[e2e] TCP losses
Sireen Habib Malik
s.malik at tuhh.de
Mon Feb 28 01:54:09 PST 2005
Catching up a couple of days late on the discussion.... but not missing
the snow, -7C, and bright sunshine all packed in 48 hours (Hamburg is
one of the most beautiful towns on this planet).
1. 10% losses ....enough said on that.........however, a relevant query.
How long does TCP take to decide that its connection has gone to the
dogs and that the Application must do something about it? RFC1122
(section 220.127.116.11) talks about "atleast" 100seconds. Is this applied
2. TCP seems to have no major problems standing on its own. Very simple
theory yields the strength of the protocol.
Having said that it is also clear that considering the protocol without
considering the under-lying layers is not correct. Considering
"congestion" alone as cause of losses is not sufficient - the protocol
when zipping through layers underneath it, sees all kinds of failures.
Those failures which cause the TCP to have "serious" performance problems.
Obviously one way to correct those failures is at their respective
layers. The other is to make TCP responsible for the 2*E2E loop for
both the data transport and fault-recovery functionality.
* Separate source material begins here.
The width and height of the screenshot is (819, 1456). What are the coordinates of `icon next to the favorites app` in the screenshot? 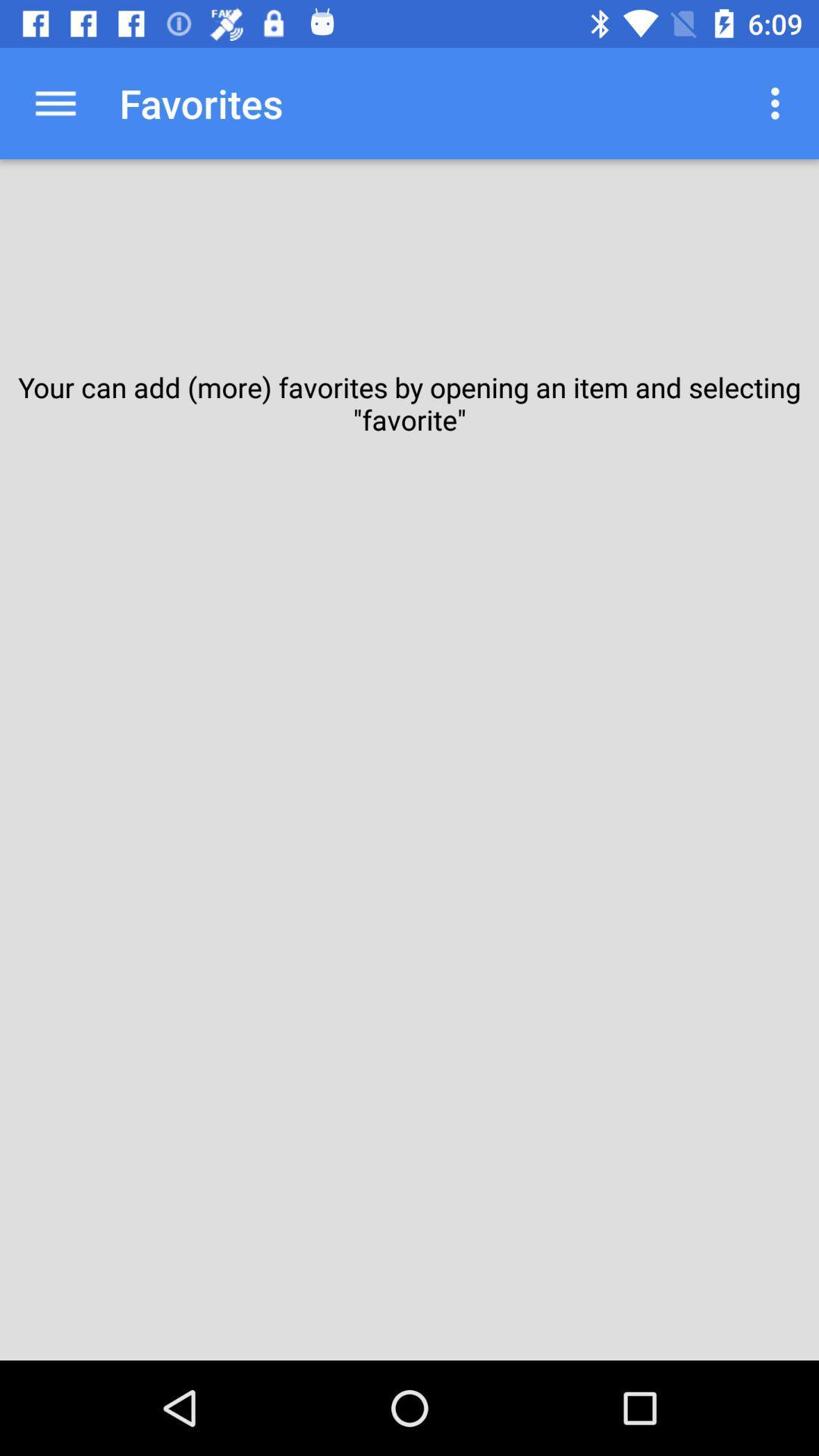 It's located at (779, 102).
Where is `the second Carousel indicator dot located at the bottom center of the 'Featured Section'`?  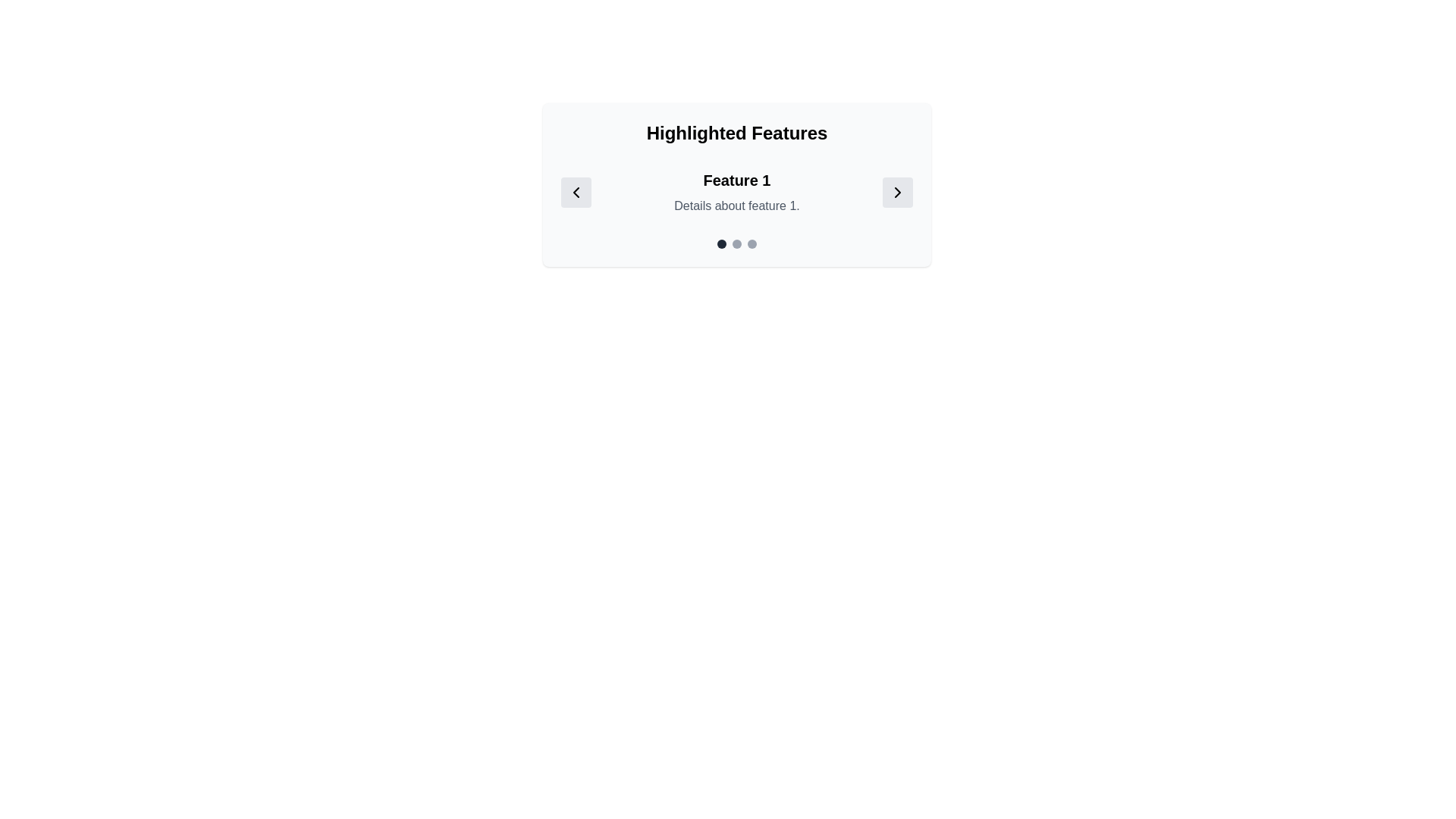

At this point, i am interested in knowing what breaks TCP outside its
own congestion related problems. What are those failures? How
frequently they occur?
Any idea of duration?
I would also appreciate it if you could point out wether the solution to
the problem is dealt at the TCP layer or elsewhere. For example, I can
think of Link Layer Retransmissions in UMTS which relieve TCP some of
its 2*E2E non-congestion related fault recovery. The trade off is delay
It would be nicer, if the errors relevant for future large
bandwidth-delay product IP over DWDM networks be given priority.
Any data, papers, guesses...etc. will be appreciated.